А дурачили-то всегда! В своей неважно написанной, но много объясняющей книге «Поле чести»(1995) Невзоров признался, что считает себя не столько журналистом, сколько авантюристом – подчёркивая, что это слово не всегда имело негативный оттенок. Что верно – то верно! Триста лет назад хитрые, артистичные и зачастую весьма обаятельные люди, сующие свой нос куда не следует, рискующие свободой и жизнью, пером и шпагой завоёвывавшие симпатии монархов и целых народов, рулили всей европейской политикой. Именно авантюристы вытащили мир из средневековья, а один из самых гениальных – Пётр Великий, построил империю, эффективно функционировавшую целых двести лет. Сто лет назад Россия ждала нового Петра, но так и не дождалась ни в 17-м, ни в 91-м. Политикой уже давно занимаются лилипуты, неспособные создать чего-либо по-настоящему грандиозного. Трагедия людей, типа вымышленного Бендера или реального Невзорова, состоит как раз в том, что великий комбинатор вынужден жить в мелочное, жлобское время, когда талант свой применить особенно негде. Глумление над примитивными обывателями – единственное, что остаётся.

-*-*-

Определите, соответствуют ли отрывку текста три утверждения: 1. Невзоров считает себя скорее журналистом, чем авантюристом. 2. Книга «Поле чести» вышла в 1995 году. 3. Империя, построенная Петром Великим, эффективно функционировала триста лет. На каждое ответьте «да» или «нет» и дословно приведите решающие слова отрывка.

- **Фрагмент данных**:
-*-*-

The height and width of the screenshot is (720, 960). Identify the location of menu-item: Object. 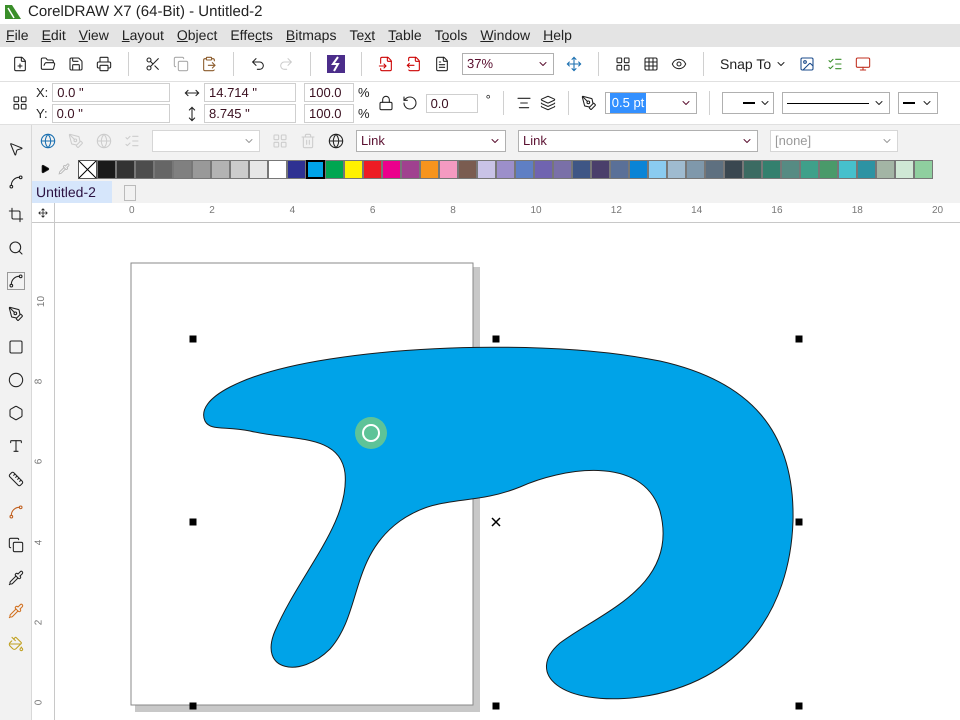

-*-*-

- **Решение**:
1. Нет: «считает себя не столько журналистом, сколько авантюристом».
2. Да: «“Поле чести”(1995)».
3. Нет: «построил империю, эффективно функционировавшую целых двести лет».